In the above-described embodiments of a method of object detection for driving assistance, it should be understood that an order of the above-described steps is merely exemplary, and is intended for convenience of description. In practice, an order of the above steps may be changed as long as no logical contradiction occurs.


According to a method of object detection for driving assistance of the above described embodiments, for a region of interest which is a region needing a special attention in a driving scene, more candidate bounding boxes with more various dimensions are laid, so that an object detection accuracy of the region of interest is improved; meanwhile, excessive candidate bounding boxes are prevented from being added to a whole region of an image to be detected, and therefore a calculation amount of an object detection model is reduced, and an object detection speed is improved. Specifically, for a small object dense region which needs a special attention in an application of vehicle to everything, the small object dense region is detected by using a higher-precision algorithm, and the small object dense region may be dynamically adjusted in a process of detecting a driving scene video.

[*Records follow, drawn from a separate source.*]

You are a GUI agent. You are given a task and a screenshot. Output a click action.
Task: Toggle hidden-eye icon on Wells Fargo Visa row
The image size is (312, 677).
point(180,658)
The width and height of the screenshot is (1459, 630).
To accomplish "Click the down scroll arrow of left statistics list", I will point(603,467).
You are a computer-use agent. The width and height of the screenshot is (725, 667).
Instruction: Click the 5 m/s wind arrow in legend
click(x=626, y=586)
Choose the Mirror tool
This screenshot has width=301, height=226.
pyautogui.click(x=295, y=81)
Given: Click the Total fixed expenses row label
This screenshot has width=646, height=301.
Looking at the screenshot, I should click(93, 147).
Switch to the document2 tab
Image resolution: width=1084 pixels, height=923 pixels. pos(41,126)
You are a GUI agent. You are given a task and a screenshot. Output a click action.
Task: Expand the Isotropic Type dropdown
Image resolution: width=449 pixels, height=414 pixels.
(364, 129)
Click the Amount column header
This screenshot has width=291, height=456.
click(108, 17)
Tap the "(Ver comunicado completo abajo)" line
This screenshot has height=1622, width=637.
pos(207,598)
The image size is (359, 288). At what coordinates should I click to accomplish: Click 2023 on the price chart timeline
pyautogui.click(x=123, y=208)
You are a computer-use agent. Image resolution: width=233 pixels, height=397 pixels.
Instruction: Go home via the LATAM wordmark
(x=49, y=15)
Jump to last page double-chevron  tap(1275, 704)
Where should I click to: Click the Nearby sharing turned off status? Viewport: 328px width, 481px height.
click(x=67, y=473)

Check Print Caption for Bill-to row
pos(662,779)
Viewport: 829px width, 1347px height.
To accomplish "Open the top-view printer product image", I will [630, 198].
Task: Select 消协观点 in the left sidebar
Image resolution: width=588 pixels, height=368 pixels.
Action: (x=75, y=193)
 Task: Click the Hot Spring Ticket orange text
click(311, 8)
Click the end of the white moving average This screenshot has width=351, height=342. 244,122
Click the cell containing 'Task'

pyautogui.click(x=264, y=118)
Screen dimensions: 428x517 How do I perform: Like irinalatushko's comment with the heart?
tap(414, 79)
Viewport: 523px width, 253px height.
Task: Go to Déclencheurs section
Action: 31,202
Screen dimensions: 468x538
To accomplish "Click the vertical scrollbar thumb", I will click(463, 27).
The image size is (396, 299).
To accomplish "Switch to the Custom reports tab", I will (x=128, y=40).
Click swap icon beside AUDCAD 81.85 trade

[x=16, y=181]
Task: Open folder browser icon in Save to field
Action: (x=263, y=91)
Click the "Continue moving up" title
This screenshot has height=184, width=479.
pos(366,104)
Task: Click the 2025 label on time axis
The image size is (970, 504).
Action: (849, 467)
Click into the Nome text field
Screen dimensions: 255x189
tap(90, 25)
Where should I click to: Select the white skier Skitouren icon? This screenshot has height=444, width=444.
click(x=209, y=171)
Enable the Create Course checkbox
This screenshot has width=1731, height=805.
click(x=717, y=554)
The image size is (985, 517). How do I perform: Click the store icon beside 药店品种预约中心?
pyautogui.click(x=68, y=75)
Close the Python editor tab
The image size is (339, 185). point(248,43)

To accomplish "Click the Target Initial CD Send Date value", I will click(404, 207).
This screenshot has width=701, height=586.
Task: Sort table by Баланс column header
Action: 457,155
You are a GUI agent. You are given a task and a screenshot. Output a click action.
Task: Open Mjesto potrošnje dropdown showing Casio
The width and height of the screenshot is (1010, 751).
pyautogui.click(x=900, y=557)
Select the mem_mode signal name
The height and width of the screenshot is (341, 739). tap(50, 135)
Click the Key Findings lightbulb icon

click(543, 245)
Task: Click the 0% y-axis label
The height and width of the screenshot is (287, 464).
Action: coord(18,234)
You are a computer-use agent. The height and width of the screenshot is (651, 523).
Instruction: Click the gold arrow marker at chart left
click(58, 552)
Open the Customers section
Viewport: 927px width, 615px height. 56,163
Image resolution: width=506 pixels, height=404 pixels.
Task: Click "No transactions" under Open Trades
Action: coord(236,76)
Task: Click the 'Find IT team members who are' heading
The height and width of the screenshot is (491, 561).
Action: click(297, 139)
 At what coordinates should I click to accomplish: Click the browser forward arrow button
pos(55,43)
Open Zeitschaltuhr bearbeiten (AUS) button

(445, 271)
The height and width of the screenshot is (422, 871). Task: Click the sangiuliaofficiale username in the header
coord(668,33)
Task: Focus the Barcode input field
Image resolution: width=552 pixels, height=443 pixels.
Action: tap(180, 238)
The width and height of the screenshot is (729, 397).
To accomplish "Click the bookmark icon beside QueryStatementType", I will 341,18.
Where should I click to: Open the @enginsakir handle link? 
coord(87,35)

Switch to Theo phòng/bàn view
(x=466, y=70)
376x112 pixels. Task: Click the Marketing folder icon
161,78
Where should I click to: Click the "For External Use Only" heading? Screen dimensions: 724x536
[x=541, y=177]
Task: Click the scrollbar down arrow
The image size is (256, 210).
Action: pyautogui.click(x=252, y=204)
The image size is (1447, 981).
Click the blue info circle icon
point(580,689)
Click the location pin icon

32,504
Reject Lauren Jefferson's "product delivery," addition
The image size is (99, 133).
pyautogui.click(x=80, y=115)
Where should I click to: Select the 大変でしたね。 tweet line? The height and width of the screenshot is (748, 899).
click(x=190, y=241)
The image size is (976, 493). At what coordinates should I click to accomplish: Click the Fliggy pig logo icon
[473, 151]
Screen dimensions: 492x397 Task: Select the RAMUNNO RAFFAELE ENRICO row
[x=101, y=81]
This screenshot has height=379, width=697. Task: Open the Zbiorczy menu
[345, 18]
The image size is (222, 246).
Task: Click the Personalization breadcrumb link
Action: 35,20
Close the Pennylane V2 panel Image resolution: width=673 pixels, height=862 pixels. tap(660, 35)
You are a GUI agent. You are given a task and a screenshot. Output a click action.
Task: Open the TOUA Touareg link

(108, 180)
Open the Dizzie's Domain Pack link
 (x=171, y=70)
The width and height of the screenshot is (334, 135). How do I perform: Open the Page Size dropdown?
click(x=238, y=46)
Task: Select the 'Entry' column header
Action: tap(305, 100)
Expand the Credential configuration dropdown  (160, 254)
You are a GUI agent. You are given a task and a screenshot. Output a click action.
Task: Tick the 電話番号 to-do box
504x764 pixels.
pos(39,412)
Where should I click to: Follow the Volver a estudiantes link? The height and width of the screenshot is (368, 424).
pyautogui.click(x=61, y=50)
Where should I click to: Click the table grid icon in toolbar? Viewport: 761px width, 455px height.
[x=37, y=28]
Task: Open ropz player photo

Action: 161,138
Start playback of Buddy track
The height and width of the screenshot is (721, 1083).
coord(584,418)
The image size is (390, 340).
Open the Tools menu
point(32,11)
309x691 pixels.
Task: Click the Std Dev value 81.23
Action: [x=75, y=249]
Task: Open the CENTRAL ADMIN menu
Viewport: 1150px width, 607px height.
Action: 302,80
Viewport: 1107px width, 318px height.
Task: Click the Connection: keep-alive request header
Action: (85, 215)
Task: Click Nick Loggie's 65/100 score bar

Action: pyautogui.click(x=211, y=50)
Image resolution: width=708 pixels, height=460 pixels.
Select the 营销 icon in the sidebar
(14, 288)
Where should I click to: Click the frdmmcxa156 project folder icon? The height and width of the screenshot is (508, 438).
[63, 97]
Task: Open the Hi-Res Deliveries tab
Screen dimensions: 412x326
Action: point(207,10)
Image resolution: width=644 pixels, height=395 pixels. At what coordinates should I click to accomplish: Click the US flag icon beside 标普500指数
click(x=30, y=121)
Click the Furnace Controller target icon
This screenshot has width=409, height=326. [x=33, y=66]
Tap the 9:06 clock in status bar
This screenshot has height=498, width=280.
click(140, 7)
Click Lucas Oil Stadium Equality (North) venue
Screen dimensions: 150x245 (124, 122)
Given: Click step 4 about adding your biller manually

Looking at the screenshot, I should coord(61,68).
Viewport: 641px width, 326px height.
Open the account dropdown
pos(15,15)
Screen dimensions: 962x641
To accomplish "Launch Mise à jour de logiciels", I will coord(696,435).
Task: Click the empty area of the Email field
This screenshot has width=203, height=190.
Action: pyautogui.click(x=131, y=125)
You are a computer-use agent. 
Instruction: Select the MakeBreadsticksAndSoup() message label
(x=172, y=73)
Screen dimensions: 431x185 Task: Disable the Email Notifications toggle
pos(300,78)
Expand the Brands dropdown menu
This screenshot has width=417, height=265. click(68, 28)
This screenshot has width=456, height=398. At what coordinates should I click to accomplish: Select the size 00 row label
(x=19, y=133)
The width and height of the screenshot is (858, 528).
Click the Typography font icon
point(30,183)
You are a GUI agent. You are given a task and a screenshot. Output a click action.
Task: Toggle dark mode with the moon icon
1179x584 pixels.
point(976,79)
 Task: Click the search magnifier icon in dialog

On the other hand, in a process of training an object detection model, in order to avoid that too many candidate bounding boxes are laid on a sample image to lead to excessive negative samples in the training process and thus to cause a detection precision reduction of the model, the candidate bounding boxes are randomly discarded while only a part thereof being reserved for training the object detection model, so that a detection stability of the object detection model may be improved, and a detection precision may be ensured at the same time.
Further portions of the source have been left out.